Governance Verification Gate

Why this gate exists

REE_assembly governance cycles involve multiple moving parts: experiment manifests on multiple machines, per-machine runner heartbeats and status files, a central runner status file that may lag behind, pending_review.md generated from indexed manifests, and roadmap snapshots that summarise the current state.

These pieces can disagree. Documented failure modes:

Stale pending_review.md: new manifests land after the review file is generated, leaving experiments invisible to governance.
Roadmap/pending_review mismatch: the roadmap snapshot and pending_review.md report different pending counts, typically because one was written after and the other before a governance walk.
Stale central runner_status.json: after the Phase-2 coordinator cutover, per-machine status files carry live writes while the central file lags. Downstream indexers that depend on the central file see stale counts.
EXQ drained without manifest: an experiment drains from the queue and its outcome disappears from central indices, leaving its claim evidence status unknown.
Failed experiment without autopsy: a FAIL result in pending_review.md is closed without a structured /failure-autopsy, making the failure evidence uninterpretable.
Heartbeat scope bleed: the runner heartbeat git pull –rebase –autostash cycle can silently stash uncommitted governance edits, causing them to be lost or applied out of order.

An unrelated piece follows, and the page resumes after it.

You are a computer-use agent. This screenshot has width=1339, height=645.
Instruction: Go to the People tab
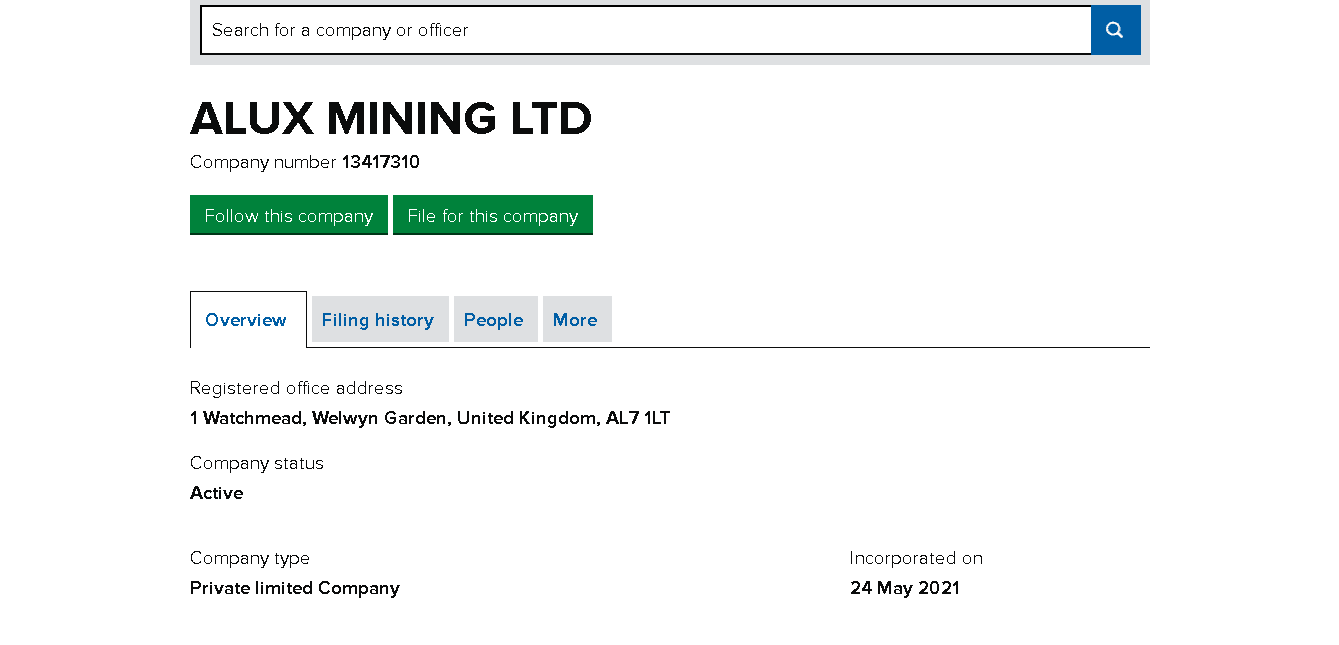493,320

This gate provides a deterministic, read-only check that surfaces these failure modes before a governance cycle is closed.

Scripts

`scripts/verify_governance_cycle.py`

Runs all checks, writes a JSON report, and prints a terminal summary.

# From REE_assembly root:
python scripts/verify_governance_cycle.py

# Custom stale threshold:
python scripts/verify_governance_cycle.py --stale-hours 6

# Custom output path:
python scripts/verify_governance_cycle.py --output /tmp/verify.json

# Help:
python scripts/verify_governance_cycle.py --help

Exit codes:

0 – pass (no block findings)
1 – fail (one or more block findings)
2 – usage error

`scripts/generate_governance_handoff.py`

Reads the verification report and current state, writes a structured handoff.

# From REE_assembly root:
python scripts/generate_governance_handoff.py

Outputs:

evidence/handoffs/active_governance_handoff.json
evidence/handoffs/active_governance_handoff.md

Run after verify_governance_cycle.py so the handoff reflects the latest verification status.

Checks and severity

Block vs Warn

A block finding means the governance cycle MUST NOT be marked complete until the finding is resolved. Block findings exit with code 1.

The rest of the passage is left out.